The old town centre with its Roman remains is almost empty now. My neighbours – there are fewer of them every year – tend to be in their 70s, 80s or even 90s. Their children have moved away, sold up and bought new houses out in the suburbs, modern houses with big gardens, garages and sometimes a swimming pool.
We have none of those things.
What we like is peace and quiet…
Maybe that was why the title of this particular crime novel caught my eye. Or maybe it was because we were in London, where every pub, shop and restaurant had started churning out piped music that wore you down and made you glad to get on the plane that would take you back to the peace and quiet of your own home…
Whatever the reason, the book I pulled out of my bookshelf last night was “Noise Abasement” by Carol Anne Davis (The Do Not Press, 2000).

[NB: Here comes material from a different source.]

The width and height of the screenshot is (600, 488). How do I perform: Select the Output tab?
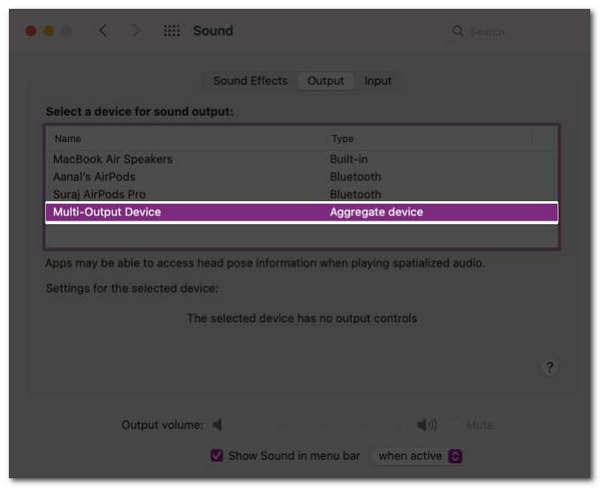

Funnily enough, the year 2000 was when noise in public places really started to become a problem. Apart from the 'normal' racket of the city, the roar of traffic, the clatter of the Underground, we were being exposed for the first time to other people’s telephone conversations and the clash of bass and cymbals dripping out of everyone’s blasted Walkman earphones. And Carol Anne Davis obviously felt it as much – or worse – than we did.
The incipit takes you straight to the heart of the matter:
“How vulnerable Walkman wearers are to advancing enemies Stephen thought as he walked twenty feet behind Lewis and his personal stereo. If he stepped closer he’d hear the headset’s tinny sound. But he’d already heard enough of the man’s music – ten pitiless weeks of it. Ten weeks of anticipating the next rest-deprived day or dream-denied night.”

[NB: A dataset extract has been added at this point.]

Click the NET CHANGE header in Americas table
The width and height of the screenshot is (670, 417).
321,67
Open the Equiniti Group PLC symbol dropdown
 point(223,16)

And there you have the year 2000 in a nutshell. Some inconsiderate bastard whose only intention in the world, apart from amusing himself, was to annoy you. Lewis gets on Stephen’s nerves from page one, and you wonder how he is going to deal with it.
Well, that’s what the novel’s about, and I don’t intend to give away a thing.
What I want to say is this: it seems a very flimsy idea for a full-length novel, doesn't it? I mean to say, how long can you go on about a character’s distaste for the noise created by his neighbours in a world which has become more and more polluted by the noise that we make? Well, the hook on the cover is by Ian Rankin: “You’ve got to read her,” he says, which is quite a recommendation.
It was well after midnight and I had reached page 99 before I decided it was time to close the book and get some sleep.
In a word, it had hooked me good and proper!
Last night on my way to bed, I dipped into my crime bookcase… and came up with a book that shouldn’t have been on the crime shelves.
What the hell! I thought, I’ll check it out anyway.
Christopher Isherwood published “Goodbye to Berlin” in 1939. It recounts life in Germany as the country hastened into war, a period which is almost universally held to be the most criminal in the history of mankind. As the blurb relates Berlin was “decadent beyond belief… welcoming death in through the door, though more with a wink than a whimper.”
A group of related short stories, the collection opens with “A Berlin Diary" (Autumn 1930).
So, what does the incipit lead us to expect?
“From my window, the deep solemn massive street. Cellar-shops where the lamps burn all day, under the shadow of top-heavy balconied façades, dirty plaster frontages embossed with scrollwork and heraldic devices. The whole district is like this: streets leading into streets of houses like shabby monumental safes crammed with the tarnished valuables and second-hand furniture of a corrupt middle class.”
There’s not much to get worked about, is there? Nothing that we haven’t seen in far more dramatic incipits by Expressionist filmmakers such as Fritz Lang in films like “M” (1931), or the paintings and drawings of satirical artists such as Georg Grosz in the Weimar period (1918-1938).
Indeed, I would have started the story with the second paragraph:
“I am a camera with its shutter open, quite passive, recording, not thinking.”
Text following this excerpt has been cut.